Printing currency and buying your debt is what over 100 countries with national currency are doing and they are not Venezuelas or Zimbabwes, as the national production hasn't collapsed.

What I told you about the US is if the US had its debt converted to a currency that it didn't print and not how it is right now. Same applies for the UK. The UK would never be able to enter the Euro without imploding. How can you convert 2 trillion of debt in a currency that you are currently printing to serve your debt, to a currency that you'll not be able to print and thus will have to lend from "the markets". It's just a matter of time before the markets pull the plug on you due to non sustainability.

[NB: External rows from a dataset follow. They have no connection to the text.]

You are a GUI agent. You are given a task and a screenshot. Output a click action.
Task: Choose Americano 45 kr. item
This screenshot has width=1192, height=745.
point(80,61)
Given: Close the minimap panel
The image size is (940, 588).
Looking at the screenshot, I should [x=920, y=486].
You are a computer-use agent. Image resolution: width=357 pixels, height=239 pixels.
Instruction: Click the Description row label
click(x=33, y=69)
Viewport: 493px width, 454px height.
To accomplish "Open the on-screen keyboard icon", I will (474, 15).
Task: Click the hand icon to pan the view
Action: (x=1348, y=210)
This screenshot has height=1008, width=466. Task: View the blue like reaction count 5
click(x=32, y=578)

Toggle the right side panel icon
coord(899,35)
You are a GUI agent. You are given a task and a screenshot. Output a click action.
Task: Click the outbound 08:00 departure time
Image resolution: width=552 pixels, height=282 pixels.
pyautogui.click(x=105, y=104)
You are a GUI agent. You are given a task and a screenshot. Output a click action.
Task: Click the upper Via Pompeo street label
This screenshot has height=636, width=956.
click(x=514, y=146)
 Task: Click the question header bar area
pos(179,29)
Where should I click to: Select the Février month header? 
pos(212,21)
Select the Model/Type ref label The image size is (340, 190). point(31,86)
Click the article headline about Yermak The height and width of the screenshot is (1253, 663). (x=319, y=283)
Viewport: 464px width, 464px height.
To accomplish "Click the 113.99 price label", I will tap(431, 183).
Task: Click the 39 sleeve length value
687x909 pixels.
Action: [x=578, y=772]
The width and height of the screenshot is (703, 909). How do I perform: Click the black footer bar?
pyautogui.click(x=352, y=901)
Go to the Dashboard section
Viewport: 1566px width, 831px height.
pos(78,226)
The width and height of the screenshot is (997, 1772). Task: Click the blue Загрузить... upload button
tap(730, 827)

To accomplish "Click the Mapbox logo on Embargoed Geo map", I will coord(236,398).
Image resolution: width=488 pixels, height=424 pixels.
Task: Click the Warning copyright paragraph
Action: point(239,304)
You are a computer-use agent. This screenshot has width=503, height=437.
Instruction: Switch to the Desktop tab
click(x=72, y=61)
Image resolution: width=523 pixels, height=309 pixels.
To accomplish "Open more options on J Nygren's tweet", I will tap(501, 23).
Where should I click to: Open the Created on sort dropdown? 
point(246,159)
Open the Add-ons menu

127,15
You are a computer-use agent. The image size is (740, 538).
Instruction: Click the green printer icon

-3- Paypal, Visa, Western Unions etc are in the payment not the investment industry. Banks core business is to sell money with interest, at a more expensive rate than what they give to the depositor. A few very large banks may go the investment route instead of the retail business, but at that point, the investment sector is of no direct competition to BTC and as such the discussion is not very relevant.

Now:
https://en.wikipedia.org/wiki/PayPal
https://en.wikipedia.org/wiki/Western_Union
https://en.wikipedia.org/wiki/Visa_Inc.
https://en.wikipedia.org/wiki/MasterCard

So visa at 14bn, MC at 9.6bn, paypal at 9.2bn and WU at 5.5bn revenue (=income from fees and charges). So people are paying like 40bn in fees and charges to these companies (there are more companies btw) to move money around for something that can be done at a fraction of the cost. And I'm not including SWIFT and national bank transfers. All this extra money can go "puff", like the long-distance market of the telcos. No amount of "investment" in cryptocurrency can change this reality. Positioning in Bitcoin cannot save these companies their income if cryptocurrency succeeds in eliminating the middleman. That was the point I was originally making in relation to what you wrote on whether the banks are idiots and what they are doing to prepare.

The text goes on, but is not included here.